Ortadoğu Savaşı: Üçüncü Dünya Savaşının en büyük ve karmaşık cephesi!

2000 yılı dönemeci esasında birçok şey için bir milat oluşturmaktadır. Birincisi, kapitalizmin tarihsel sınırlarına ulaşarak tıkanması ve tarihsel bir sistem krizine girmesi; ikincisi, hegemonya krizinin derinleşmesi ve onun bir ifadesi olan Üçüncü Dünya Savaşının kendine has/özgü yöntemlerle başlaması; üçüncüsü, başta Latin Amerika olmak üzere dünyanın birçok ülkesinde ardı ardına patlayan ve halkalar biçiminde birbirine eklenen halk isyanları, ortaya çıkan devrimci durumlar ve böylece sınıf mücadelesinin keskinleşmesi! Bu tespitin de ortaya koyduğu üzere ABD’nin başlattığı Üçüncü Dünya Savaşı, emperyalist sistemin hegemonya krizinin bir sonucuydu. Fakat aradan geçen yıllar içinde emperyalist güçler arasındaki hegemonya mücadelesi ve çekişme akıl almaz boyutlara ulaşmış, silahlanma yarışı alabildiğine hız kazanmış, 1945’ten sonra nükleer silahların kullanılması olasılığı ilk kez bu denli ciddi şekilde gündeme gelmiştir. Perdesi Afganistan ve Irak’ın işgaliyle açılan ve Ortadoğu’da yoğunlaşan, emperyalist güçlerin doğrudan karşı karşıya gelmeden “vekil güçler” üzerinden kozlarını paylaştıkları Üçüncü Dünya Savaşı, giderek yeni boyutlar almakta ve emperyalist güçleri doğrudan karşı karşıya gelmeye itmektedir! Bu tablo da ortaya koyuyor ki yaşlanıp tıkanan, ekolojik krizden küresel göç krizine kadar her alanda kriz üreten, gün geçtikçe daha fazla çürüyen dünya kapitalizmi insanlığı yok oluşla tehdit etmektedir.
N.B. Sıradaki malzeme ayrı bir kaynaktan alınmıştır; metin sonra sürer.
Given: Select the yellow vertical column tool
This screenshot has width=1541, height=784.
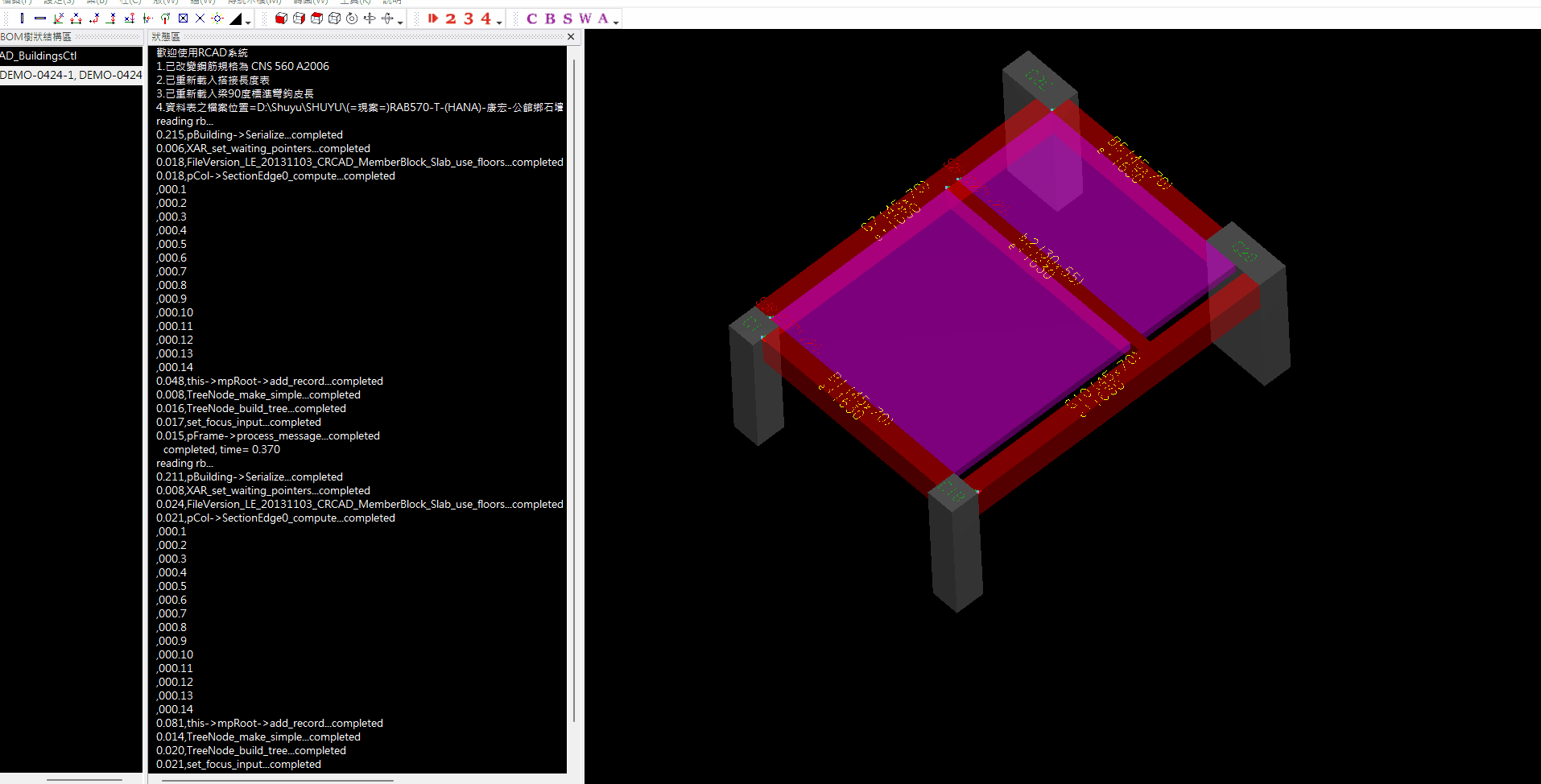Looking at the screenshot, I should (22, 19).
İsrail’in Filistin’de uyguladığı soykırım, emperyalist ve kapitalist güçler arasındaki gerilim Ortadoğu’daki savaş cehenneminin daha da büyüyeceği bir noktaya doğru ilerliyor. İsrail ve İran’ın tarihte ilk kez doğrudan birbirlerine askeri saldırı düzenlemeleri, İsrail’in Hizbullah komutanlarını ve Hamas Lideri Haniye’yi bizzat İran’da öldürmesi “bölgesel savaş” korkusunu ve tartışmalarını beraberinde getirdi. Oysa bölgesel savaş demek olan Ortadoğu Savaşı uzun zaman önce zaten başlamıştır. 2014’te, Suriye’deki savaşı ve IŞİD’in ardı ardına gelen saldırılarını ele aldığımız yazımızda, şöyle demiştik: “Pazar, yatırım ve enerji kaynaklarının yeniden paylaşılması ve emperyalist kapitalist sistemin hegemonik gücünün yeniden tayin ve tesis edilmesi amacıyla başlatılan savaş, bugün esas itibariyle Ortadoğu’da yoğunlaşmış ve alabildiğine karmaşık bir Ortadoğu Savaşına dönüşmüştür.”[10] Bu tespitimizi birçok yazımızda da tekrar ettik. Bu bakımdan, İsrail ile İran arasında dolaylı bir şekilde sürdürülen savaşın doğrudan ve açık bir savaşa dönüşmesi, yeni bir bölge savaşının başlaması anlamına gelmeyecek. Zaten başlamış olan bölge savaşının yani Ortadoğu Savaşının çok daha yıkıcı bir boyuta yükselmesine neden olacak! Bu yeni boyut/evre, hem bölgedeki tüm ülkelerin hem de emperyalist güçlerin doğrudan bu savaşa dahil olmaları ve böylece açıktan karşı karşıya gelmeleri olaslığını içeriyor!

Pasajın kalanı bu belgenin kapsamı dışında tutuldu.